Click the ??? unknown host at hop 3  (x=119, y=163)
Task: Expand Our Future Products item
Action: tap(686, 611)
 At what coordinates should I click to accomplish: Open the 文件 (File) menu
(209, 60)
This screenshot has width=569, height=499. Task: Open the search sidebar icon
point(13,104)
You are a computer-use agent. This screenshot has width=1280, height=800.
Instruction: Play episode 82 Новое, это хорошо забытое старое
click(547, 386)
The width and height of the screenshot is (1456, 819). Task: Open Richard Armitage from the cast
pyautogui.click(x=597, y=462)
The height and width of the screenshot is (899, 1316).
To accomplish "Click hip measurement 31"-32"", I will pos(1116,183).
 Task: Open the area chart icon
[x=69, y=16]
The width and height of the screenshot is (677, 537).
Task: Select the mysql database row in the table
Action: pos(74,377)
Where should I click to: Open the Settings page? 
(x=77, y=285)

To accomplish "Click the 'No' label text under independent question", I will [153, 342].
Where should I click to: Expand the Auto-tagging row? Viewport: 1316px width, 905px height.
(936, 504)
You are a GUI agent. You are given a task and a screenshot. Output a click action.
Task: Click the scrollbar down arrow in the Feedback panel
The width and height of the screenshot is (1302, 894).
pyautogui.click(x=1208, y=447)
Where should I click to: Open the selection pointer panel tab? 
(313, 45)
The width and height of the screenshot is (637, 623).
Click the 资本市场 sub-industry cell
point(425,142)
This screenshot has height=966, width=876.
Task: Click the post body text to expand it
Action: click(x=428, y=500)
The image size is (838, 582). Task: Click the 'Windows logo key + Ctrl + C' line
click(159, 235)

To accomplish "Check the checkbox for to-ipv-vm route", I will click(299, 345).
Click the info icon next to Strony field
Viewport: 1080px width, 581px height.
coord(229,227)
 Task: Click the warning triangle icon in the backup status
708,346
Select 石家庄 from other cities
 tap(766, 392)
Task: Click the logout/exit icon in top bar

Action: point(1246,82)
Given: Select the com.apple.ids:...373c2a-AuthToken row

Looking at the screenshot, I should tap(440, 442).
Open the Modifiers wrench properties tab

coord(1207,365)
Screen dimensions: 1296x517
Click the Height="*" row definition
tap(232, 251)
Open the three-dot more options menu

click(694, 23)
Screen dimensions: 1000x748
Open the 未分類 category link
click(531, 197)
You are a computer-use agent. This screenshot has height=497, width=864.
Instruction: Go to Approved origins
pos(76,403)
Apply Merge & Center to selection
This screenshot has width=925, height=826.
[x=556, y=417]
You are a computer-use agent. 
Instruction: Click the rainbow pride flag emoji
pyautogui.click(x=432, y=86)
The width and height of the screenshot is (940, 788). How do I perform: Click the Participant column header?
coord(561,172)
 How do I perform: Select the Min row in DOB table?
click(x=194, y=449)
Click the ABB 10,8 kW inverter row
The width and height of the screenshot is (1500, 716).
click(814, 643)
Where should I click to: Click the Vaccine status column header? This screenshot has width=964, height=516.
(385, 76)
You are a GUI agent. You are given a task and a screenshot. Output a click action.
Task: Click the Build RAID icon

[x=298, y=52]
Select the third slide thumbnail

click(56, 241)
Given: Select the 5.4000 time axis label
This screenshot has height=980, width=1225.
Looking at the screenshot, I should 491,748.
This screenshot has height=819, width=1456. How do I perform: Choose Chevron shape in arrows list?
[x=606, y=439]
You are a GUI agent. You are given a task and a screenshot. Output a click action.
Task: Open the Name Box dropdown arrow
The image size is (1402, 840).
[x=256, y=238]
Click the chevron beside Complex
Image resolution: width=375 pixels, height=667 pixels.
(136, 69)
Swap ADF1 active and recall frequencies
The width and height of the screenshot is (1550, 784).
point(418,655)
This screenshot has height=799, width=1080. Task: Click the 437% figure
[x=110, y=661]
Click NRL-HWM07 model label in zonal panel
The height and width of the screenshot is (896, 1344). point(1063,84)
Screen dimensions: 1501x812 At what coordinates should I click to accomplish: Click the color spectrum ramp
—————
_JOB:_ How many lines in the rows above contain the word "Instruction"? Reply with the number alone.

_COMPLETED TASK:_ 3